Sunday, January 23, 2011

Prince Charles to build ¨shanty town¨

Dharavi slum. From mail on line
This is an excerpt from the article by Fay Schlesinger for Mail on line. Before anybody could feel surprised at Prince Charles´ declaration that the slum has order and harmony and it is self organizing, I have to explain that he refers to a non Euclidean order, fractal indeed, under the Chaos theory and Complex systems, that´s the ¨self organizing¨ principle. Those words are probably taken from Dr.
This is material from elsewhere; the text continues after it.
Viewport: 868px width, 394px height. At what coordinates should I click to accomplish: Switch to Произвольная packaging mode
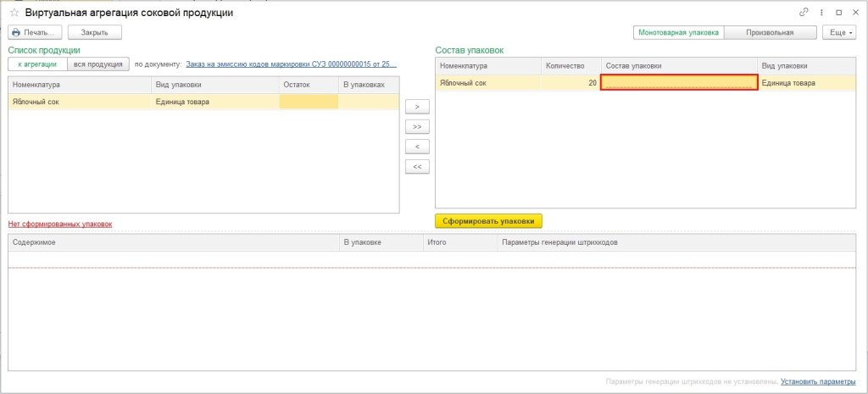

Nikos Salingaros, who is an urbanist advisor of Prince Charles.
Prince Charles meets members of the Dharavi slum, 2003. From mail on line
The Prince of Wales is building an eco-friendly ‘utopia’ for 15,000 poor people in India, inspired by the shanty town in Slumdog Millionaire.
The development will include schools, shops and 3,000 homes in a tiny area the size of 14 football pitches, the Daily Mail can reveal.
His multi-million-pound venture plans to turn a 25-acre swathe of Indian wasteland on the outskirts of either Calcutta or Bangalore into a ‘mini oasis in the desert’.
It will be modelled on Poundbury, the Dorset model village that has been Prince Charles’s 30-year pet project.
Building on the Indian scheme – expected to be the first of a series of eco-developments on the subcontinent by his charity, the Prince’s Foundation for the Built ­Environment – is set to begin in the autumn.
The project comes after Charles praised Mumbai’s vast Dharavi slum, later to be featured in Oscar-winning film Slumdog Millionaire, despite it housing up to a million people in a place less than half the size of the prince’s Highgrove Estate in Gloucestershire.
He wrote: ‘When you enter what looks from the outside like an immense mound of plastic and rubbish, you immediately come upon an intricate network of streets with miniature shops, houses and workshops, each one made out of any material that comes to hand.’
Unlike the ‘fragmented, deconstructed housing estates’ built in the West, the slum has ‘order and harmony’ he claimed, adding: ‘We have a great deal to learn about how complex ­systems can self-organise to ­create a harmonious whole.’